UNIGE Tıp Fakültesi'nde psikiyatrist olan Profesör Panteleimon Giannakopoulos, "İlk nöronların yok edilmesi ile ilk semptomların ortaya çıkması arasında 10 ila 12 yıl geçti" dedi.

“Uzun bir süre beyin alternatif ağları aktive ederek bunu telafi edebiliyor; ancak ilk klinik belirtiler ortaya çıktığında, ne yazık ki çoğu zaman çok geçtir. Erken biyobelirteçlerin belirlenmesi, bu nedenle etkili bir hastalık yönetimi için çok önemlidir. "

Bu amaçla, uzmanlar uzunlamasına bir çalışmada 65 yaşın üzerindeki büyük bir grup insanı işe aldı. Amiloid birikimini ve beyin hacmini değerlendirmek için fonksiyonel ve yapısal beyin görüntülemesi dahil olmak üzere çeşitli metodolojiler kullanıldı. Belli beyin bölgelerinin atrofisi, gerçekten de hafıza kaybı ve Alzheimer hastalığından önceki ana özelliklerden biridir.

Giannakopoulos, "Mümkün olduğunca eksiksiz bir resim elde etmek için, beyin hasarının dış belirleyicilerine, yani çevre, yaşam tarzı ve psikolojiye bakmaya karar verdik" dedi. "Bu yüzden bilişsel ve kişilik değerlendirmeleri yaptık."

Araştırmacılar, çalışmalarının istatistiksel geçerliliğini sağlamak için, olası demografik, sosyo-ekonomik veya psikiyatrik önyargıları kontrol etmek için kısıtlayıcı bir metodoloji kullandılar. Sonunda, 65 erkek ve kadın beş yıllık bir süre içinde birkaç kez muayene edildi.

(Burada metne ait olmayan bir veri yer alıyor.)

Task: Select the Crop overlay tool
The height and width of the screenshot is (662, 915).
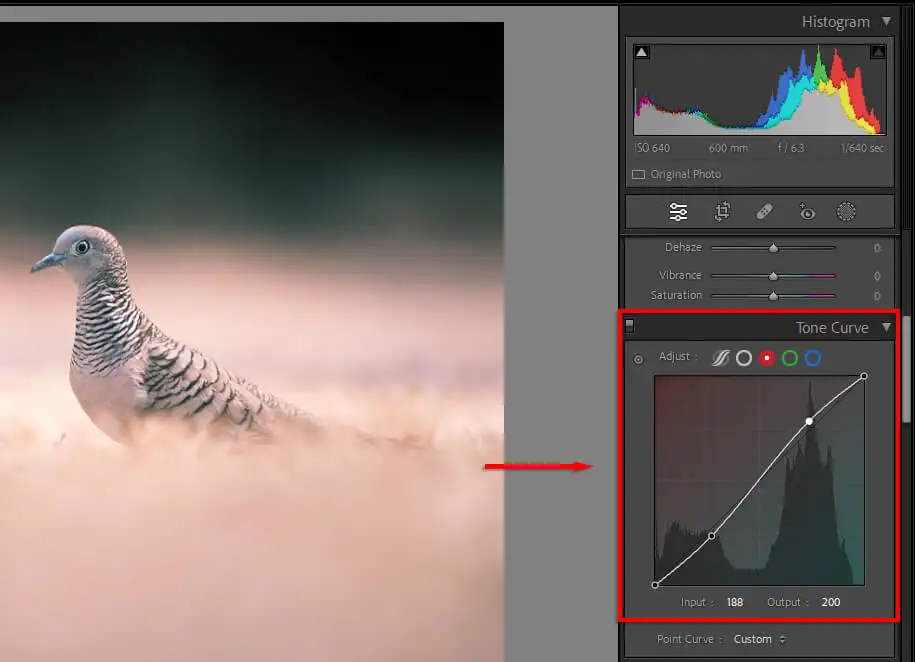Action: pyautogui.click(x=722, y=211)
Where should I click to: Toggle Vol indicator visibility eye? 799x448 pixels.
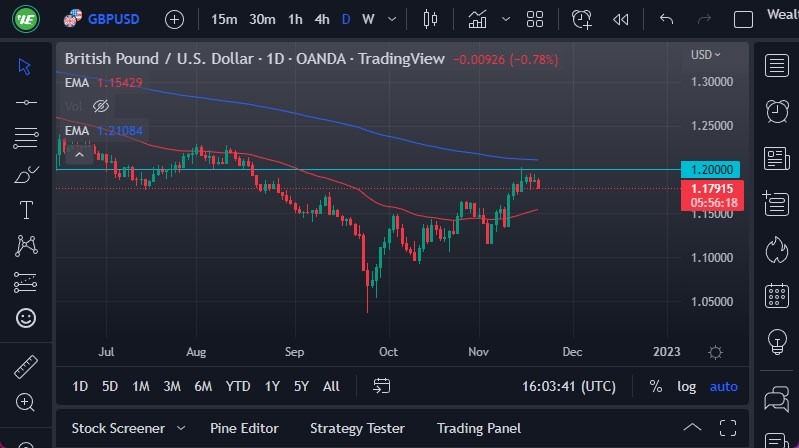click(100, 106)
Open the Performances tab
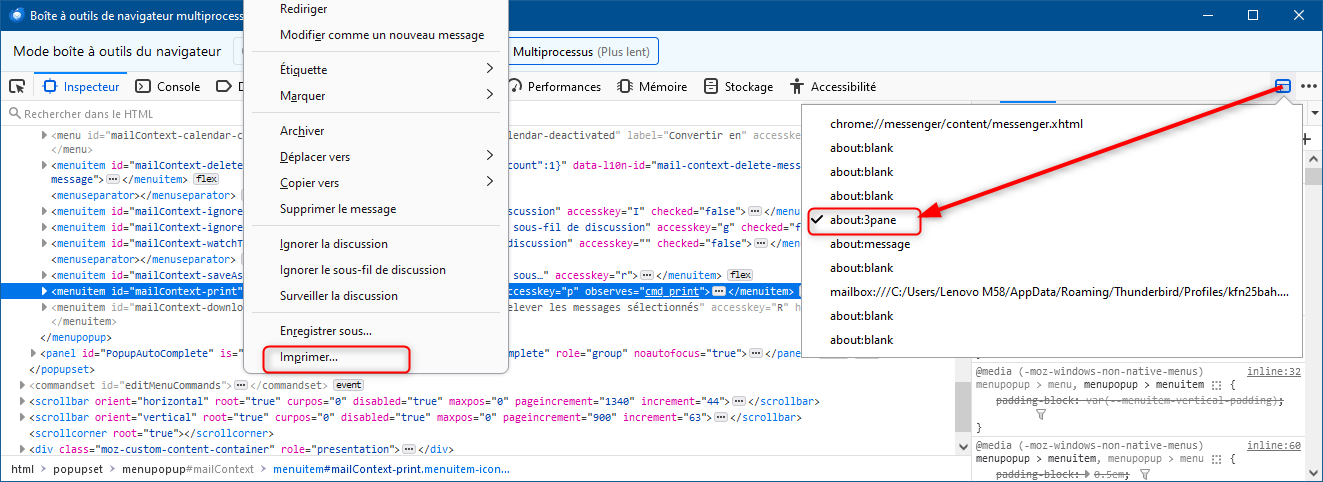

Sonuçlar şaşırtıcı: Hoş olmayan, çatışmalardan korkmayan ve belirli bir uyumsuzluk gösteren insanların beyinleri daha iyi korunur. Ayrıca bu koruma, tam olarak Alzheimer hastalığından zarar gören hafıza devrelerinde gerçekleşir.

Giannakopoulos, "Yüksek düzeyde uyumluluk, her şeyden önce başkalarının istekleriyle uyumlu olmak, çatışmalardan kaçınmak ve işbirliği aramak isteyen son derece uyumlu kişilikleri karakterize ediyor" dedi.

Bu dışadönüklükten farklıdır. Örneğin narsist kişilikler gibi çok dışa dönük olabilirsiniz ve pek hoş olmayabilirsiniz. Önemli belirleyici, ötekiyle olan ilişkidir: masraflarımızla başkalarına uyum sağlıyor muyuz? "

Başka bir kişilik özelliğinin koruyucu bir etkisi var gibi görünüyor, ancak daha az net bir şekilde: deneyime açıklık. "Çevremizdeki dünyaya ilgi duyma ve öğrenme arzusunun serebral yaşlanmaya karşı koruduğunu zaten bildiğimiz için bu daha az şaşırtıcı."